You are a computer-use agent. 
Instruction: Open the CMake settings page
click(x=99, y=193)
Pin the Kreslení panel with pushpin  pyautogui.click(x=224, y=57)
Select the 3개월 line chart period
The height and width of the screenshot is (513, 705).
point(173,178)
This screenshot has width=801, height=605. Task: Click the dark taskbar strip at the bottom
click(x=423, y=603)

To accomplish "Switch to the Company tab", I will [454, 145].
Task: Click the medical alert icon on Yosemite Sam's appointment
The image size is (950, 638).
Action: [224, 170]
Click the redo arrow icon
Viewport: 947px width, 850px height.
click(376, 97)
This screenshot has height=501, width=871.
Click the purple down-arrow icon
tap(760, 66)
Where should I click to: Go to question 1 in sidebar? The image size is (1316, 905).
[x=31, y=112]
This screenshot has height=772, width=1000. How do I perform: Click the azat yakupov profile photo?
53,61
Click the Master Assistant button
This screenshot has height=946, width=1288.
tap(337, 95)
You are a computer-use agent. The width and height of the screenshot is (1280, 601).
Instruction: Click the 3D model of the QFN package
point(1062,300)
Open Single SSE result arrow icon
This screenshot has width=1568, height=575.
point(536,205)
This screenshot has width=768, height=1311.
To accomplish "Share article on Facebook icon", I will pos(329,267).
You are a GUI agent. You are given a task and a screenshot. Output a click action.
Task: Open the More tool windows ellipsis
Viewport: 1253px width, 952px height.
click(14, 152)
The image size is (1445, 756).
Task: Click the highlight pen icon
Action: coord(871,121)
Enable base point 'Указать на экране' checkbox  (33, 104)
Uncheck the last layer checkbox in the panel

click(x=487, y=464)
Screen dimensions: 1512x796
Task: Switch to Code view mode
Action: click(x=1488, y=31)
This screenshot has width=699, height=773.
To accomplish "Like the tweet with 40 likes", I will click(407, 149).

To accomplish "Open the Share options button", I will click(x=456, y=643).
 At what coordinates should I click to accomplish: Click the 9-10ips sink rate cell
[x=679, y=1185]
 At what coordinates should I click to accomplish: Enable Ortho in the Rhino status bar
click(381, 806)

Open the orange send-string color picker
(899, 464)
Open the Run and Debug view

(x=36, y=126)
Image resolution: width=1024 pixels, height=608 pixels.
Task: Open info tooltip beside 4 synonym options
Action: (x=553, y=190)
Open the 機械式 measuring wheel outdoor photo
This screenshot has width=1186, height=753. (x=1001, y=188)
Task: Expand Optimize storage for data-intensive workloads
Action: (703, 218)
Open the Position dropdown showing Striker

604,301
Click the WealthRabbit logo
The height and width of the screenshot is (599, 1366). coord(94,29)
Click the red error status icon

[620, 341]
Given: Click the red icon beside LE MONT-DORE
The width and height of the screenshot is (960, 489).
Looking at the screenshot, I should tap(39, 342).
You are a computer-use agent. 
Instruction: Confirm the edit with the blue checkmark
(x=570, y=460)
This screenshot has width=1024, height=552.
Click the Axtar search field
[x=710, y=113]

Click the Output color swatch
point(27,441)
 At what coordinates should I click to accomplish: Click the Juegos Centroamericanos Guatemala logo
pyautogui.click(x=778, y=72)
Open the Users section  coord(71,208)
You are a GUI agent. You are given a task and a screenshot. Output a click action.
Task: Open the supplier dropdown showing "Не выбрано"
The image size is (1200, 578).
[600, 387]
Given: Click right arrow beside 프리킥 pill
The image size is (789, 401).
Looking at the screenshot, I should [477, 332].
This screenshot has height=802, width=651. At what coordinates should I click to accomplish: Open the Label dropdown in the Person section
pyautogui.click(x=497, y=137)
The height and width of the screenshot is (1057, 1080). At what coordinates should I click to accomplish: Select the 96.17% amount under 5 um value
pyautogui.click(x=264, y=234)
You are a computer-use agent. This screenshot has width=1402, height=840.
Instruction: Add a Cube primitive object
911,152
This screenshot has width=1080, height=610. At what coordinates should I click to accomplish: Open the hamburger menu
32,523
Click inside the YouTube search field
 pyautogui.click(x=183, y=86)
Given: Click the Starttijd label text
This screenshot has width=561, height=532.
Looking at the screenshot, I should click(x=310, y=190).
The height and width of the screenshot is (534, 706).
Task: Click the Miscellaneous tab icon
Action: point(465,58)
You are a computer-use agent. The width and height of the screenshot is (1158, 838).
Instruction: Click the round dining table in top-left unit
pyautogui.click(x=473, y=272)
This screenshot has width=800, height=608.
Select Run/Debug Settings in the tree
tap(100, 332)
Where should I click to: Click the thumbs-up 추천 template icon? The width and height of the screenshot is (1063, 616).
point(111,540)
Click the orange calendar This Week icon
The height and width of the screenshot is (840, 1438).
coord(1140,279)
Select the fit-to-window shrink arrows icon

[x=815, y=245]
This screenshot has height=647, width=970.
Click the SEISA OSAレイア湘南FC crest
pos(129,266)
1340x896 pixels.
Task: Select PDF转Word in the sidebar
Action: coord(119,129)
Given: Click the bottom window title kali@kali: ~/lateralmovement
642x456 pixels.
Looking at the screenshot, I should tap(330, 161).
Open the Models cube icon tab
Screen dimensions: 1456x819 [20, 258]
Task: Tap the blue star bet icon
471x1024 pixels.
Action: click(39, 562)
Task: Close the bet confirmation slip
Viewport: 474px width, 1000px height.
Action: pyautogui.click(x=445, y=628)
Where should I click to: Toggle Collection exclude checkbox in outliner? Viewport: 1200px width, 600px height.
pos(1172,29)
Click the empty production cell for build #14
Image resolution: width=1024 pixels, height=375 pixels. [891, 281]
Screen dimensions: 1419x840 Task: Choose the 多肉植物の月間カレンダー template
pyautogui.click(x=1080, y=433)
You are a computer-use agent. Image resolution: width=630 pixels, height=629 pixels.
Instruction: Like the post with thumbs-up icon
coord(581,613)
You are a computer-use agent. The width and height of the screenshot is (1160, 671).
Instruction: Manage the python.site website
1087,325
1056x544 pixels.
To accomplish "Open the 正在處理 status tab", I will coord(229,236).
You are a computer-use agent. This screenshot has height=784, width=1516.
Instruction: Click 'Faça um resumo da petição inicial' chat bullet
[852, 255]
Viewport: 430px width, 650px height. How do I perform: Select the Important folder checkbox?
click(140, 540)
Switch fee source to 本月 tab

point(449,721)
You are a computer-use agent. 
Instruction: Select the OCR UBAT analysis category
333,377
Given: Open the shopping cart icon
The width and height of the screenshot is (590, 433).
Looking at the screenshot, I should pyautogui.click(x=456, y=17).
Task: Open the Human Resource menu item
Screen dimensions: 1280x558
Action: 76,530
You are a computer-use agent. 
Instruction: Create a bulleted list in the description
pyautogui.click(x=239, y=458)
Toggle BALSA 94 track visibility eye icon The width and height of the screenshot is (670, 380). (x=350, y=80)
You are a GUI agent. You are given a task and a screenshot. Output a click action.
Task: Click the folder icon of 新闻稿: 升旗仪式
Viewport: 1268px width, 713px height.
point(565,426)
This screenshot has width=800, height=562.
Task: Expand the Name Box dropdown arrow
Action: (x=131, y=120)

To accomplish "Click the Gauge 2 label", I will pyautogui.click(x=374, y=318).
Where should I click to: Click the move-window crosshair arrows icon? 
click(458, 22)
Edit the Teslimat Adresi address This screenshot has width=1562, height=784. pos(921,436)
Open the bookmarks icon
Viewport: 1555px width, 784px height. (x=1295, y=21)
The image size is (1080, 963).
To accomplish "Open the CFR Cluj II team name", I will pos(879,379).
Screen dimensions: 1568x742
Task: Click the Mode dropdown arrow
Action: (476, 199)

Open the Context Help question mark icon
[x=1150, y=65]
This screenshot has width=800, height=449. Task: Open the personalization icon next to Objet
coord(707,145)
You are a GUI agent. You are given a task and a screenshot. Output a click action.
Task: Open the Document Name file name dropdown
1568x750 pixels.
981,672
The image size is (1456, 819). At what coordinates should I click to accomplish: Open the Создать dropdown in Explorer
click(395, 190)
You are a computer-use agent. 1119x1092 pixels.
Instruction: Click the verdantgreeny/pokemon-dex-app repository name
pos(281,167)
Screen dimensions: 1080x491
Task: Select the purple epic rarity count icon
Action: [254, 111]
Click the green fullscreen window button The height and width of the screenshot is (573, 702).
☆ ☆ ☆ ☆ ☆ ☆ ☆
_AIM_
Reproduce the entries from the line with "Where should I click to: Go" up to and including the line with "Action: (703, 218)", character for character.

_COMPLETE ANSWER_
Where should I click to: Go to question 1 in sidebar? The image size is (1316, 905).
[x=31, y=112]
This screenshot has height=772, width=1000. How do I perform: Click the azat yakupov profile photo?
53,61
Click the Master Assistant button
This screenshot has height=946, width=1288.
tap(337, 95)
You are a computer-use agent. The width and height of the screenshot is (1280, 601).
Instruction: Click the 3D model of the QFN package
point(1062,300)
Open Single SSE result arrow icon
This screenshot has width=1568, height=575.
point(536,205)
This screenshot has width=768, height=1311.
To accomplish "Share article on Facebook icon", I will pos(329,267).
You are a GUI agent. You are given a task and a screenshot. Output a click action.
Task: Open the More tool windows ellipsis
Viewport: 1253px width, 952px height.
click(14, 152)
The image size is (1445, 756).
Task: Click the highlight pen icon
Action: coord(871,121)
Enable base point 'Указать на экране' checkbox  (33, 104)
Uncheck the last layer checkbox in the panel

click(x=487, y=464)
Screen dimensions: 1512x796
Task: Switch to Code view mode
Action: click(x=1488, y=31)
This screenshot has width=699, height=773.
To accomplish "Like the tweet with 40 likes", I will click(407, 149).

To accomplish "Open the Share options button", I will click(x=456, y=643).
 At what coordinates should I click to accomplish: Click the 9-10ips sink rate cell
[x=679, y=1185]
 At what coordinates should I click to accomplish: Enable Ortho in the Rhino status bar
click(381, 806)

Open the orange send-string color picker
(899, 464)
Open the Run and Debug view

(x=36, y=126)
Image resolution: width=1024 pixels, height=608 pixels.
Task: Open info tooltip beside 4 synonym options
Action: (x=553, y=190)
Open the 機械式 measuring wheel outdoor photo
This screenshot has width=1186, height=753. (x=1001, y=188)
Task: Expand Optimize storage for data-intensive workloads
Action: (703, 218)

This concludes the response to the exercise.